▶ [Text]:
━━━━━━━━

5            As the result of a plea negotiation, in February 2003, Nelson pled guilty to one count of kidnapping, one count of burglary, and three counts of first-degree sexual assault.[2]  The trial court ordered a presentence investigation report.  One month later, Nelson filed a pro se motion requesting a new attorney, claiming that his attorney was ineffective.  His attorney was allowed to withdraw. 

6            Prior to sentencing, Nelson’s new attorney filed a motion seeking to withdraw all of Nelson’s guilty pleas based on the fact that Nelson’s previous counsel neglected to advise Nelson before he entered his guilty pleas that, as a result of his convictions for the sexual assaults, he could be committed as a sexually violent person pursuant to Wis. Stat. ch. 980.  At the onset of the hearing on Nelson’s request to withdraw his pleas, the trial court ruled that should the three counts of first-degree sexual assault be reinstated and the guilty pleas withdrawn, Nelson was not entitled to withdraw the other two guilty pleas.  Both Nelson and his former attorney testified.  Afterwards, the trial court found that Nelson had established a “fair and just reason” for allowing him to withdraw his guilty pleas, but that the State would be prejudiced if he was allowed to do so because the sexual assault victim’s whereabouts were temporarily unknown.  Several months later, the trial court sentenced Nelson to twenty-five years’ imprisonment and ten years’ extended supervision on each count, to be served concurrently.

━━━━━━━━

▶ [Instructions to follow]:
Repeat word for word everything in the passage on Nelson's guilty pleas from "5            As the" down to "allowed to withdraw.".

[Interface element records]
━━━━━━━━

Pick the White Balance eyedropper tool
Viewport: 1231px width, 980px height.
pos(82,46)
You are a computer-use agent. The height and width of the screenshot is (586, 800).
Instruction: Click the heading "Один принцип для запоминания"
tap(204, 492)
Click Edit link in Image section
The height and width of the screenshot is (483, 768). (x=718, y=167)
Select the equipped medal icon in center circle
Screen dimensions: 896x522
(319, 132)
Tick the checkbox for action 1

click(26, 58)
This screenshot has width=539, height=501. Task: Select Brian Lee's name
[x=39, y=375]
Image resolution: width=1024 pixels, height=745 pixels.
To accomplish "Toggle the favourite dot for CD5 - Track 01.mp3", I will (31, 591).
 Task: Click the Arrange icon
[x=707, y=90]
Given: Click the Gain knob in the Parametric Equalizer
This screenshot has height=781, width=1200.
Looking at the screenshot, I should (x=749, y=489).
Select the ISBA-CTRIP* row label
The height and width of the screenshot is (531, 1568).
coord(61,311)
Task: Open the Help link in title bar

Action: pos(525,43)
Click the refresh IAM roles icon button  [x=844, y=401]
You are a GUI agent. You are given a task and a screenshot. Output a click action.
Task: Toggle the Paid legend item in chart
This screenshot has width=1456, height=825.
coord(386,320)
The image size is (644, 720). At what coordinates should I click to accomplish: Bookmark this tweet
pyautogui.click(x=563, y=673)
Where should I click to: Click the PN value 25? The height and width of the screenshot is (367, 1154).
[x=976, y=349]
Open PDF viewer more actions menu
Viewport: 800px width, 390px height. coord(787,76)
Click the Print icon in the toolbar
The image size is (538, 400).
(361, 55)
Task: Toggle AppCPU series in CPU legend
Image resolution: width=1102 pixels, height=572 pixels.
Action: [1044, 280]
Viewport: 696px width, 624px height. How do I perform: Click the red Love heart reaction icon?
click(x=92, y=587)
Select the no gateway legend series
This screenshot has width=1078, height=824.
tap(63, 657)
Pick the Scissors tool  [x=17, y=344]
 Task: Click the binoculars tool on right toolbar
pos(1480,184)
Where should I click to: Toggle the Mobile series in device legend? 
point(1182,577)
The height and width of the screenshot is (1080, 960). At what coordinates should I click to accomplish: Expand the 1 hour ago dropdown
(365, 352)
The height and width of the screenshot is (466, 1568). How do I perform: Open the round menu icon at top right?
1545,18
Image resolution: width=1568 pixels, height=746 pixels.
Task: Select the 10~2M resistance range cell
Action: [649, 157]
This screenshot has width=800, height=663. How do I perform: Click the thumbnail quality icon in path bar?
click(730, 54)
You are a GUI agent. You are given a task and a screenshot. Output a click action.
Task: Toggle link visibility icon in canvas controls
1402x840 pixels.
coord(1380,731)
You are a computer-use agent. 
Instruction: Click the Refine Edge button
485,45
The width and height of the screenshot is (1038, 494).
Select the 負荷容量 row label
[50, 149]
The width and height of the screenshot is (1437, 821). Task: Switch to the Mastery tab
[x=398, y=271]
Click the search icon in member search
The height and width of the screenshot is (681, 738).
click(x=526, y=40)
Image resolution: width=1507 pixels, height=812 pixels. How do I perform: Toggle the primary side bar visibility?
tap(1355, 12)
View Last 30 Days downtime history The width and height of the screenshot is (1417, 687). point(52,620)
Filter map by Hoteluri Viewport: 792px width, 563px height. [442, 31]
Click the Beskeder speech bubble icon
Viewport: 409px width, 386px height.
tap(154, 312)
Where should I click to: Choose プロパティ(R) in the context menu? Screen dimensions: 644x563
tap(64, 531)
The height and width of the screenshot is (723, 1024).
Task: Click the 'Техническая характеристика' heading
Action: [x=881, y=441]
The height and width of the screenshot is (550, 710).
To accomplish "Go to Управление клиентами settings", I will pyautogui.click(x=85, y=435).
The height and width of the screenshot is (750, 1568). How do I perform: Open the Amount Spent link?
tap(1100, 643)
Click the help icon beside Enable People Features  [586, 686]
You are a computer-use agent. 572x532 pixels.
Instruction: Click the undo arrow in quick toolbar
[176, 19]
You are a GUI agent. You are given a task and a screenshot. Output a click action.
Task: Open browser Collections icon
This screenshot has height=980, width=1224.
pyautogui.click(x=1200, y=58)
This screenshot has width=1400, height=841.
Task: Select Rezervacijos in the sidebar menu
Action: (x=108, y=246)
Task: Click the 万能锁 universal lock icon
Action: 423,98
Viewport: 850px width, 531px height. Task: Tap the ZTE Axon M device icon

━━━━━━━━

▶ [Written solution]:
5            As the result of a plea negotiation, in February 2003, Nelson pled guilty to one count of kidnapping, one count of burglary, and three counts of first-degree sexual assault.[2]  The trial court ordered a presentence investigation report.  One month later, Nelson filed a pro se motion requesting a new attorney, claiming that his attorney was ineffective.  His attorney was allowed to withdraw.